C’est de l’ouvrage dont nous parlons, que vient une espèce de maxime proverbiale énoncée dans le Théâtre d’Agriculture d’Olivier de Serres, qu’un œuf d’un jour vaut de l’or, un œuf de deux jours de l’argent, et un œuf de trois jours, du plomb. Mais malgré les assertions des anciens médecins, qui attribuent des propriétés à tout ce qui existe, un œuf, pour être vieux, n’est pas malsain, à moins rependant qu’il ne soit altéré ; et alors on ne doit en faire usage sous aucune forme : mais si ce sont des œufs clairs, et qu’ils aient été bien conservés, il sera possible, au bout d’une année, de les manger, sinon à la coque, du moins de toutes les autres manières employées pour les apprêter.

Les œufs peuvent perdre de leur qualité par la nature des alimens dont les poules font usage à un certain degré ; et quoique nous ayons prouvé que la nourriture n’a aucune influence sur leur volume, elle peut cependant déterminer une nuance de saveur, de couleur et de consistance, que les organes exercés saisissent facilement.

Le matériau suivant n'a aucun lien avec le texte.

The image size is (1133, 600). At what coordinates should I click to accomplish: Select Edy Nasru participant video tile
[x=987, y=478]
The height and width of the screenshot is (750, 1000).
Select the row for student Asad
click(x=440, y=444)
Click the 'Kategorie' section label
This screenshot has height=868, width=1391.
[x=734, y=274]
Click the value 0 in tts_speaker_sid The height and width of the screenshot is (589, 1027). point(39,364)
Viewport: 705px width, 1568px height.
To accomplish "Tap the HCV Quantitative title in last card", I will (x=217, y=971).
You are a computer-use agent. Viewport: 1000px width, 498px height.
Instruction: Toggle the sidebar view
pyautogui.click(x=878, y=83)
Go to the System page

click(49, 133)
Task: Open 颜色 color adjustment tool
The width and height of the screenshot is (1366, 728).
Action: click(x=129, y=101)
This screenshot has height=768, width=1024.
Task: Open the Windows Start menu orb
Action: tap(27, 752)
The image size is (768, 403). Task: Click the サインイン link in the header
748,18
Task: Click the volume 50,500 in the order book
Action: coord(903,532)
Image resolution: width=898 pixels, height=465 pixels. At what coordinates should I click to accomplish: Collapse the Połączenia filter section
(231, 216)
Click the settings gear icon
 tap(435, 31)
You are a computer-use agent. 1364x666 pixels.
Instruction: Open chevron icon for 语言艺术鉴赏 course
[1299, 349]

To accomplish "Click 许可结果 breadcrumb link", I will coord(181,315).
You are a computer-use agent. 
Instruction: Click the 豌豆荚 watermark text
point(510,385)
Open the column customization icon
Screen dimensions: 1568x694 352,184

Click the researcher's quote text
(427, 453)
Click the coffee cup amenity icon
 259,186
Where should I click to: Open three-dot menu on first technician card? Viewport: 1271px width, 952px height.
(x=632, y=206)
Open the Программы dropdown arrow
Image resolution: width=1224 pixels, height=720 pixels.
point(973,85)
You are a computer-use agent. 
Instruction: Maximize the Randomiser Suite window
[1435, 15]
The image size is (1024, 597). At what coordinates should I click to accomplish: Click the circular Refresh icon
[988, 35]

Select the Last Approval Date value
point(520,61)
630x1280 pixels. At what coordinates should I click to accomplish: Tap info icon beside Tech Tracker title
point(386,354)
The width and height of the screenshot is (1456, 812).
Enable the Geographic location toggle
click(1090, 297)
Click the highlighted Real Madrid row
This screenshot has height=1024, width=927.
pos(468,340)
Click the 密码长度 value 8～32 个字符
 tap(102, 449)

Lorsque, par exemple, les poules avalent beaucoup de hannetons et d’autres insectes, dans la saison où ils sont abondans, et sur-tout les larves des vers à soie, qui deviennent pour elles une friandise, les œufs mangés à la coque n’ont pas autant de délicatesse. L’orge fonce la couleur du jaune, et augmente le liquide qu’on appelle le lait ; les herbes, et spécialement la laitue, augmentent leur fluidité ; enfin, l’usage des bourgeons de sapin leur communique une odeur de résine, et la graine de gentiane une saveur très-amère.

On peut, dans tous les temps, se garantir des inconvéniens que nous venons d’énoncer, et conserver aux œufs de poule les avantages que personne ne leur conteste, en prévenant qu’elles ne fassent aucun excès en ce genre. Une nourriture trop abondante nuit à la ponte, et peut préjudicier aussi à la qualité des œufs. Tous ces grains, comme le sarrasin, le chènevis, l’avoine et l’orge, auxquels on attribue des effets diamétralement opposés, ne les doivent peut-être qu’à la quantité qu’on en administre.

C’est sans doute à un mélange de grains de toute espèce, et à quelques insectes que les poules à demi-sauvages ramassent toute la journée dans la cour de la ferme, une partie de l’année, que l’on doit la bonne qualité des œufs qui nous sont apportés de la campagne, et qu’on fait cuire à la coque. On pourroit leur procurer cette espèce de glanage, en disséminant quelquefois du grain dans le fumier, ou dans un terrain meuble, qu’on recouvriroit avec la herse, afin qu’elles puissent gratter et se vautrer sans blesser leurs ongles. Il ne faut pas qu’elles mangent trop à la fois, parce qu’étant oisives dans la journée, elles cessent de pondre.